Bank Liquidity and Economic Growth of Nigeria

Ojiegbe Josephine N., Oladele Akeeb O, Makwe Emmanuel U


This study was carried out to determine the effect of bank liquidity on the economic growth of Nigeria. Consequently, three hypotheses were designed to guide the researchers and data were drawn from the Central Bank of Nigeria (CBN) statistical bulletin which covered a thirty three (33) years period between 1980 to 2013. The hypotheses were tested using ordinary least square regression analysis and the econometrics co integration test. The result revealed that; there is a positive and significant relationship between total bank credit ratio and economic growth of Nigeria; there is a positive and significant relationship between total bank deposits and gross domestic product of Nigeria; a negative but significant relationship exist between deposit credit ratio and economic growth of Nigeria.
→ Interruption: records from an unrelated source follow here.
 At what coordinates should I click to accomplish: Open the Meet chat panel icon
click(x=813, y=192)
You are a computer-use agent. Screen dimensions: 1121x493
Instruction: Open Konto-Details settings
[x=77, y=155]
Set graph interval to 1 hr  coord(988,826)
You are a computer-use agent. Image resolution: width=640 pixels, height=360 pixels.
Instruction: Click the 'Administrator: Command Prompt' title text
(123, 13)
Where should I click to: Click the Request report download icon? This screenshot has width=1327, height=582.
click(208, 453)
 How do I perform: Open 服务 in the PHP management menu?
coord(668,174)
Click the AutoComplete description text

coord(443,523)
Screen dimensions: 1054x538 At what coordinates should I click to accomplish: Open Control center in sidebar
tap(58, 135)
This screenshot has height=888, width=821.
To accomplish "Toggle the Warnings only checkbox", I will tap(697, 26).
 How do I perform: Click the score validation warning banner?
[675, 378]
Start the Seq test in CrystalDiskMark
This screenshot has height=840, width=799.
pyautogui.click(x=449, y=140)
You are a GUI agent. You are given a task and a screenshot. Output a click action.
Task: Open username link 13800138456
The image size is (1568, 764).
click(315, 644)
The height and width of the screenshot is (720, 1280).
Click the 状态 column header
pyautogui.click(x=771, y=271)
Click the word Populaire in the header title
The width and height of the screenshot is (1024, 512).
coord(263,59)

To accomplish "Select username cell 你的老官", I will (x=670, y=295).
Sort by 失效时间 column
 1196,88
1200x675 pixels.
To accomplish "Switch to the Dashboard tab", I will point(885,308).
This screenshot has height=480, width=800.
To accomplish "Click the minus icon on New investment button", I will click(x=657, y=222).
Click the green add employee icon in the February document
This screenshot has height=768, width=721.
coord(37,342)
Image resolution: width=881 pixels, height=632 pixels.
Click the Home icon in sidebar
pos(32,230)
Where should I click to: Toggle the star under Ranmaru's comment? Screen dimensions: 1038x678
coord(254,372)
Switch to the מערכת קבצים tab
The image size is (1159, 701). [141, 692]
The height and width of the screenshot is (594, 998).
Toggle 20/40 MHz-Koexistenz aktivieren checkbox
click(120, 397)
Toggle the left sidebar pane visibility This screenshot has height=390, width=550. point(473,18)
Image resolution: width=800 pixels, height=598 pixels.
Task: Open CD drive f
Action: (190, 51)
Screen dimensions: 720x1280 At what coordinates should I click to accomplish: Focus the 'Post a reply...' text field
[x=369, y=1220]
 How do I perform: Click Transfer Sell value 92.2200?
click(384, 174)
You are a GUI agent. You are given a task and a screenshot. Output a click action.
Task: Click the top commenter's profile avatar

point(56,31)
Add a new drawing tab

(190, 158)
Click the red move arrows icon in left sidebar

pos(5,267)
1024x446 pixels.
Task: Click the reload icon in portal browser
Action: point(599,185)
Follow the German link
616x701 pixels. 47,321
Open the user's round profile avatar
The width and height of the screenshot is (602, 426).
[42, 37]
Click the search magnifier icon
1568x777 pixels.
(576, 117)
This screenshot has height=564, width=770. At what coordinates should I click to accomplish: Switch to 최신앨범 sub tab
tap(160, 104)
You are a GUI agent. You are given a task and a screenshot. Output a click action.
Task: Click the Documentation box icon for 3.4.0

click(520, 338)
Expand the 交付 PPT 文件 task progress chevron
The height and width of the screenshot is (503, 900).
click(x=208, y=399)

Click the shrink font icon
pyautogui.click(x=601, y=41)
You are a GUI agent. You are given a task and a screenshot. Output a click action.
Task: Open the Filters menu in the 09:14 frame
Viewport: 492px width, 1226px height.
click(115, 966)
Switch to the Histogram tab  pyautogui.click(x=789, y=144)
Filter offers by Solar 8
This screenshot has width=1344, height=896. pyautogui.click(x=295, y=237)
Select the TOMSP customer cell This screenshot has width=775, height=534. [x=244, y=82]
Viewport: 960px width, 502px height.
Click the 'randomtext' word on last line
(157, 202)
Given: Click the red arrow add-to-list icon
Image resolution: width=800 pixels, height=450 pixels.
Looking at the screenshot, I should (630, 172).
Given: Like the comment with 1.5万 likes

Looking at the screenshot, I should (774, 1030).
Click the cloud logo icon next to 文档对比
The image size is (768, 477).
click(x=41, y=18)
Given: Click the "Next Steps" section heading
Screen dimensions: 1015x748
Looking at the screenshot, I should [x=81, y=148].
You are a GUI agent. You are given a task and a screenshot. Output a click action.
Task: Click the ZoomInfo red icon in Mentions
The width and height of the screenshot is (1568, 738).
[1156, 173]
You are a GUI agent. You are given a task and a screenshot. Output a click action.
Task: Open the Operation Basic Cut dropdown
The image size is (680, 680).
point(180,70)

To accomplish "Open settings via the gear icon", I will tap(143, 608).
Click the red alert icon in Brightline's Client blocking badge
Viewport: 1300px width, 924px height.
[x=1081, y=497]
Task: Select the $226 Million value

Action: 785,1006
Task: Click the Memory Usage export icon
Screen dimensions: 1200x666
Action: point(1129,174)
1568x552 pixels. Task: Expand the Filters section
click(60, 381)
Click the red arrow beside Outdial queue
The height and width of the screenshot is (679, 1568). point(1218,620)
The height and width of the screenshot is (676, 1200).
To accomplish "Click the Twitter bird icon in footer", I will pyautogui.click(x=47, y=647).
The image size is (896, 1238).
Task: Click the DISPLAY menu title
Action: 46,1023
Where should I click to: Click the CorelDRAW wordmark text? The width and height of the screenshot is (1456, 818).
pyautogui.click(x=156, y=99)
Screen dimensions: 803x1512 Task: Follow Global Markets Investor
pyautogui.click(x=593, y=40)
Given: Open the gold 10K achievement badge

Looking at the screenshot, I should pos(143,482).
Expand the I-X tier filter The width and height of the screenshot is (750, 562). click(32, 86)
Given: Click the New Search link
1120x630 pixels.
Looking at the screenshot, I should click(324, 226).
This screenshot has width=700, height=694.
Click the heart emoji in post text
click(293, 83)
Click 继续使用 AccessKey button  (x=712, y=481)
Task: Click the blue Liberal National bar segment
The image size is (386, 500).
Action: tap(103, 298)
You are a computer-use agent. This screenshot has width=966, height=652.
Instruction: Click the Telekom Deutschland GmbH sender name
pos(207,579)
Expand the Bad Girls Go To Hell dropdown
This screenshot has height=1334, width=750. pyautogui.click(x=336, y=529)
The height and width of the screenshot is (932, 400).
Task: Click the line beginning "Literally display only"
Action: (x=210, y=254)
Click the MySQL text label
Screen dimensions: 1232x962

Based on the results, it was recommended that government should motivate banks to grant more loans and advances to the economy; laws should be instituted to prevent the diversion of loans to non-productive sectors of the economy; the monetary authorities should encourage the real sectors of our economy such as the agricultural and industrial sectors of Nigeria.

Keywords: Bank deposits; Bank liquidity; Deposit credit ratio Economic growth; Gross domestic product; Loans and advances; Loan ratios; Total bank credit ratio; Total bank deposit.